Gender adds another layer. Women with disabilities are, globally, more likely than disabled men to live in poverty, less likely to have access to education, employment, and healthcare, and more likely to experience gender‑based violence. The term “double discrimination” is used in the literature, though it may understate the reality: the discrimination does not simply add up. It compounds, in ways that produce experiences qualitatively more constrained and more dangerous than either gender discrimination or disability discrimination alone would generate. Disabled women in many contexts are considered unmarriageable, excluded from reproductive healthcare, and assumed to be incapable of parenting — projections that have nothing to do with their actual capacities and everything to do with cultural scripts that devalue both femininity and disability and are especially punishing at their intersection.

This intersectional reality does not sit outside the philosophy of disability. It is part of what physical disability is, for most of the people who live it. An account that brackets out poverty, race, and gender to focus on embodiment in the abstract is describing the experience of a relatively small, economically privileged subset of disabled people. Keeping the intersections visible is not a concession to politics; it is a commitment to description that is actually accurate.

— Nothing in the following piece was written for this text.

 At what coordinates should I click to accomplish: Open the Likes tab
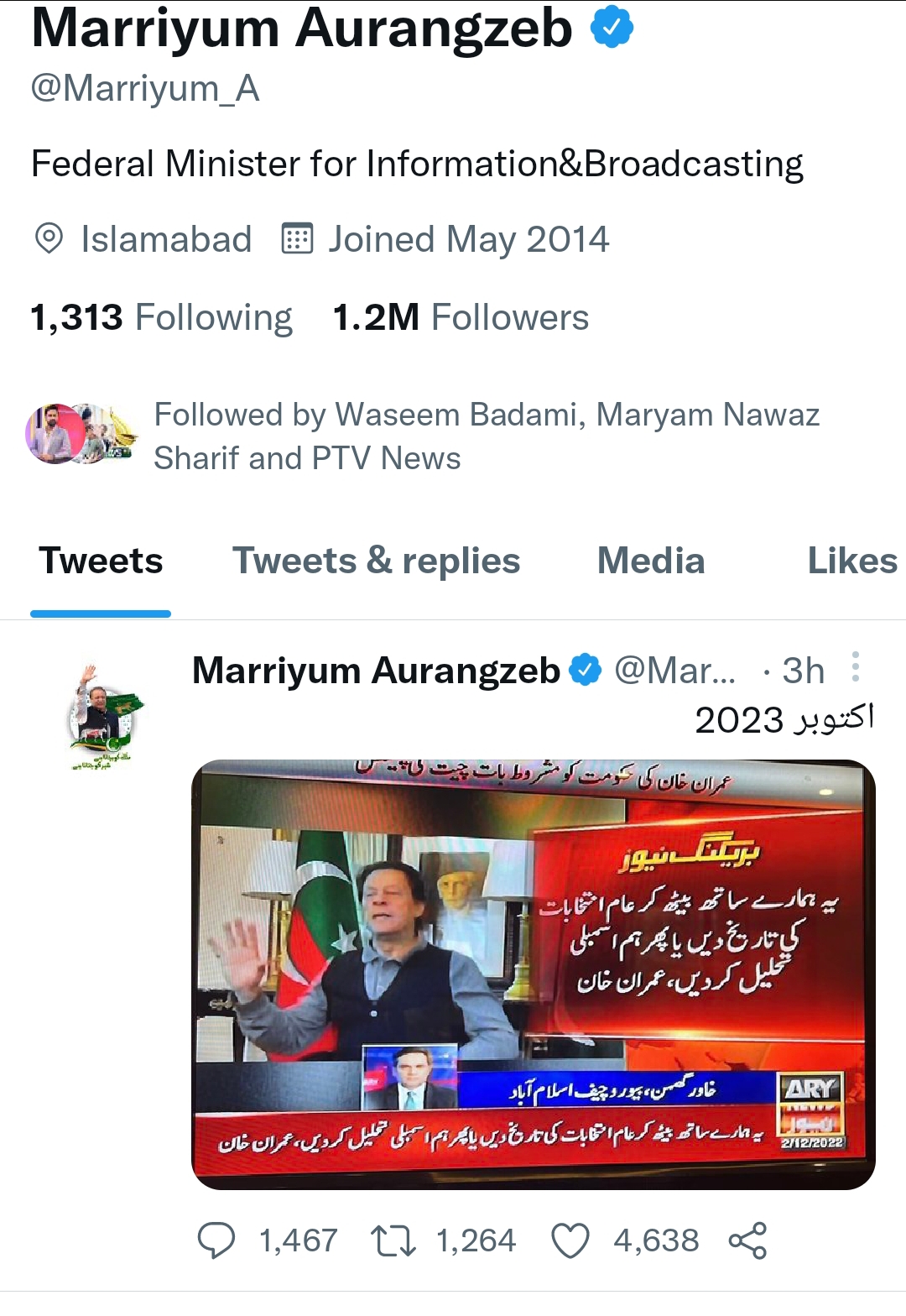pos(852,561)
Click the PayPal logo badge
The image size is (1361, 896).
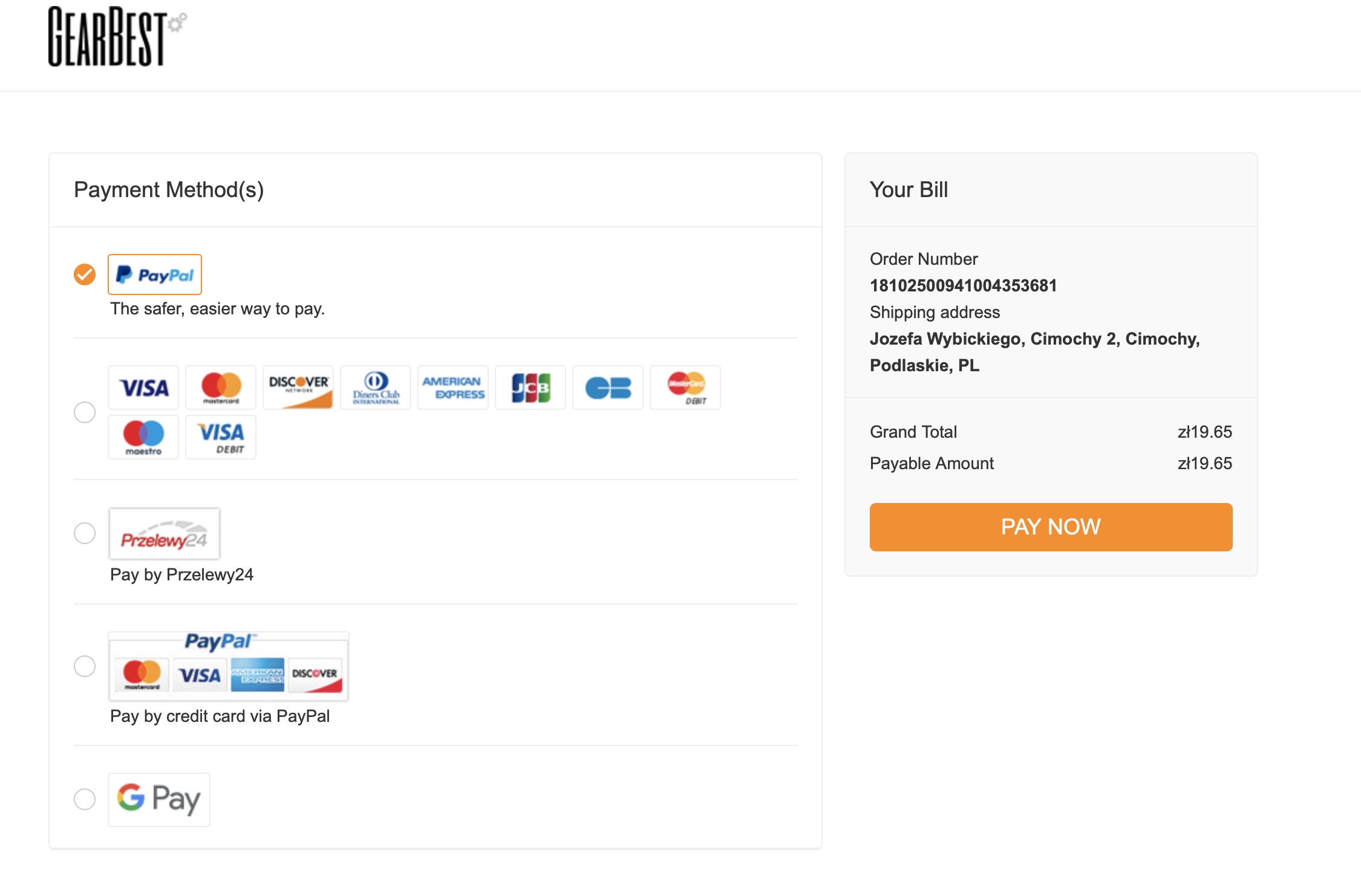(x=155, y=274)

What Disability Reveals About Consciousness and Selfhood

Chapter 2 began this book’s argument that atypical experience is epistemically generative. Physical disability bears this out in at least three specific ways.

The first is the extension of the self into tools and infrastructure. The wheelchair, the cane, the prosthetic, the personal assistant — these are not compensations for a missing body‑part. They are extensions of the self‑model through which the person navigates and acts in the world. Disability makes visible the general truth that selves are not bounded at the skin, that consciousness is always already embedded in tools and environments, and that the ordinary experience of being at home in the world is an achievement of fit between a body and its surroundings — not a fact about the body in isolation.

The second is the relationship between body‑configuration and social world. The experience of disability reveals that the social world is not neutral or universal — it is built for a particular kind of body, and the experience of having a body that does not match that specification is an experience of the world’s assumptions, not just of impairment. This is something that disabled people know from the inside: that much of what makes disability difficult is not the body but the built environment, the social scripts, the institutional indifference. Consciousness operating from inside a differently‑configured body makes legible what those with the default body never have to notice.

The third is the relationship between identity and continuity under radical change. Acquired disability, in particular, reveals what selfhood can and cannot survive: what remains when the platform changes substantially, how narrative identity reconstitutes itself after rupture, what values and relationships and meanings prove load‑bearing and which turn out to have been incidental. These are questions about the architecture of selfhood that less extreme conditions raise abstractly; physical disability raises them concretely, in the lives of people who have had to answer them.

In the next chapter, we move from physical disability to sensory difference — exploring what blindness, deafness, and DeafBlindness reveal about the construction of reality, and how radically different sensory architectures can build worlds that are no less real than the ones most of us inhabit.